Anyway, went to a couple of museums... the art museum was particularly nice. It's interesting that you can immediately spot the crappy art between that was done between 1918 and 1997. The same old themes over and over. Not the strong Social Realism exactly, but the same idea. People toiling in the fields, factory workers, all in sombre colors. But by 2000, a total change. People swimming, picknicing, bright landscapes... an entirely different tone. Actually, the contemporary stuff if surprisingly good.

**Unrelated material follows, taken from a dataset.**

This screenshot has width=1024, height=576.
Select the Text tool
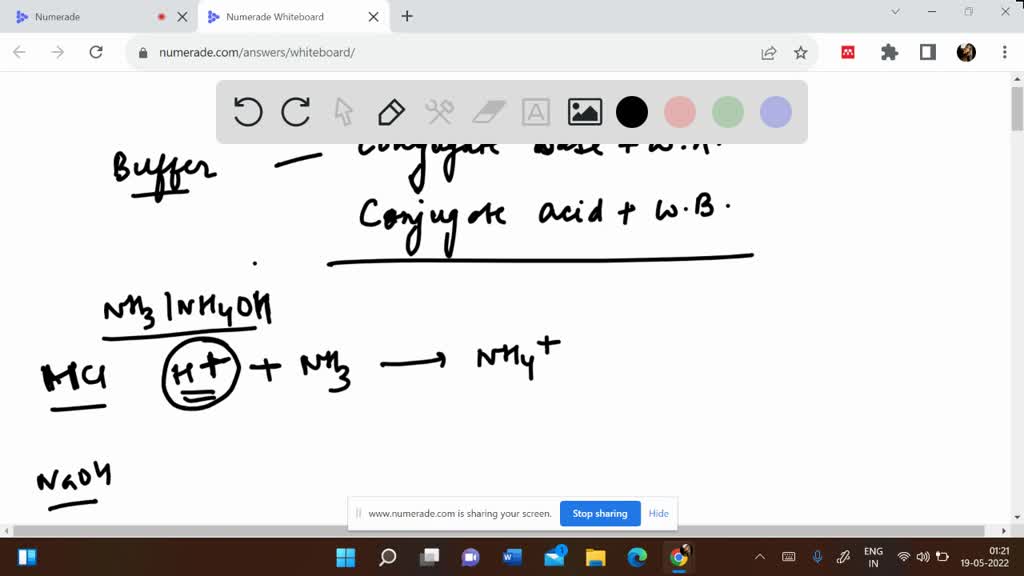[x=535, y=112]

Anyway, more stuff I wanted to get into, about the people and hazards and so on, but will wait for a slow news day. I did meet a very nice Russian biker named Sergei on my first day out of V. His rudimentary English only slightly bested my rudimentary Russian and so we had lots of laughs. Anyway, he insisted on giving me a long list of other bikers he knew who would be able to help me should I have some problems. So I have now contacts all the way to Irkutsk. I asked him is they spoke English and he didn't know. So whether they can be of much help in reality, I doubt it. But it was a nice gesture all the same.
OK... planning to leave here in the morning. Two days to Blagoveschensck. No idea where to stay in between. Maybe sitting on my bike under my mosquito netting. Unfortunately, the weave is not fine enough to keep these gnats out. Gnats. Nuts.